Stored items from a collection
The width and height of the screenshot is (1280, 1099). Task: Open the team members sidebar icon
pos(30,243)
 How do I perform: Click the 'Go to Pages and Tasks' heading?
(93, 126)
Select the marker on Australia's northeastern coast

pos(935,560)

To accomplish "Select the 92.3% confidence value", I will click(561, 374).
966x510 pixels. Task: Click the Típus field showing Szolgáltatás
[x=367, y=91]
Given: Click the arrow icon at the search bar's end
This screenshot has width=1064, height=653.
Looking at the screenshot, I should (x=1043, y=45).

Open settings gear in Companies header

**WORK INSTRUCTIONS:** Please copy only the lines from the one with "How do I perform: Click" through the final line of the records above, both ends included.

**SOLUTION TO THE PROBLEM:**
 How do I perform: Click the 'Go to Pages and Tasks' heading?
(93, 126)
Select the marker on Australia's northeastern coast

pos(935,560)

To accomplish "Select the 92.3% confidence value", I will click(561, 374).
966x510 pixels. Task: Click the Típus field showing Szolgáltatás
[x=367, y=91]
Given: Click the arrow icon at the search bar's end
This screenshot has width=1064, height=653.
Looking at the screenshot, I should (x=1043, y=45).

Open settings gear in Companies header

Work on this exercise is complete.